= Bedford-Stuyvesant Volunteer Ambulance Corps =

The Bedford-Stuyvesant Volunteer Ambulance Corps (BSVAC) is America's first minority volunteer ambulance corps, founded in Bedford-Stuyvesant, Brooklyn, New York in 1988 by James Robinson. BSVAC- (pron. Beesvac) was established organically in response to the lack of citywide first aid services coming to the area. Although the majority of all homicides in New York City occur within the confines of this neighborhood, BSVAC remains the dominant ambulance service.

==Programs==
When BSVAC first started its program, the average response time in Bed-Stuy for city ambulances averaged 30 mins. BSVAC established responses to emergency calls with an average response time of less than four minutes.

BSVAC has established a neighborhood first aid center.

BSVAC has a Youth Corps program that provides CPR, first aid and basic emergency medical training to teens and young adults. A program for younger children, called the Trauma Troopers, has also been developed by BSVAC.

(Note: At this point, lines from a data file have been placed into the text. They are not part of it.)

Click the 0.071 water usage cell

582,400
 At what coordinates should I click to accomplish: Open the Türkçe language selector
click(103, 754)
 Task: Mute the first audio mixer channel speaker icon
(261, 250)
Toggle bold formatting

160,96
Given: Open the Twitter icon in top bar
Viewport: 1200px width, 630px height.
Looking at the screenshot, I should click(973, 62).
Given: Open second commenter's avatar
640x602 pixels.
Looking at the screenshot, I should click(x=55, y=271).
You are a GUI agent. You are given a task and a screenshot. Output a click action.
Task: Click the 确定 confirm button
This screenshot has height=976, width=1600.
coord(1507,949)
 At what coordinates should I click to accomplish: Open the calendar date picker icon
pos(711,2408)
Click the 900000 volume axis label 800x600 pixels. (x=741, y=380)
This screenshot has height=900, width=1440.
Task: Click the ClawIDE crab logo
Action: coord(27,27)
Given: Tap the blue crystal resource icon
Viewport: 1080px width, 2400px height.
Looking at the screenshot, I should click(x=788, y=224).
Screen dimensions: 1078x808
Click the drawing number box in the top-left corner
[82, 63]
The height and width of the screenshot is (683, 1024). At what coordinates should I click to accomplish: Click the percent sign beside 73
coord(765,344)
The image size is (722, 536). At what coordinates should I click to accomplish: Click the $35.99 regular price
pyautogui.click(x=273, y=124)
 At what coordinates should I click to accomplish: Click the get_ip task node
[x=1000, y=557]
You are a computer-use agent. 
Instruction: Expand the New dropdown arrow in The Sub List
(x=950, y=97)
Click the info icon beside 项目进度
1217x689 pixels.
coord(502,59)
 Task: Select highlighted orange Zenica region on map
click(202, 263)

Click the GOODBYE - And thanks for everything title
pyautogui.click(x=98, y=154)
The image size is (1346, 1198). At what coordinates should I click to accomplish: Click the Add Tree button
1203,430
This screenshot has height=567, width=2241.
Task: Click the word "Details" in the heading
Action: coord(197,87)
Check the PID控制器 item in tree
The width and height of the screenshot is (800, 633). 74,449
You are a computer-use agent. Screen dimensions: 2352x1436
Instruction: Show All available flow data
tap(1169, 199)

BSVAC has reached out to other minority communities, from Harlem, New York to Los Angeles, California, providing emergency medical training and assistance in setting up programs.

==Awards==
BSVAC has received the Robin Hood Foundation Hero of the Year Award, New York City Hero Award, American Institute for Public Service Jefferson Award, Thousand Points of Light Award (awarded by President George H. W. Bush), and the Maxwell House Hero Search Award.

== Funding ==
BSVAC operates on an average annual budget of $250,000 through legislative grants, individual donations, Robinson's reverse mortgage and pension funds. The organization was one of the first Robin Hood Foundation heroes but funding had to be cut off due to bad bookkeeping. In 2016, BSVAC was awarded a $100,000 check by Councilman Robert Cornegy for their response when NYPD Officers Liu and Ramos were shot.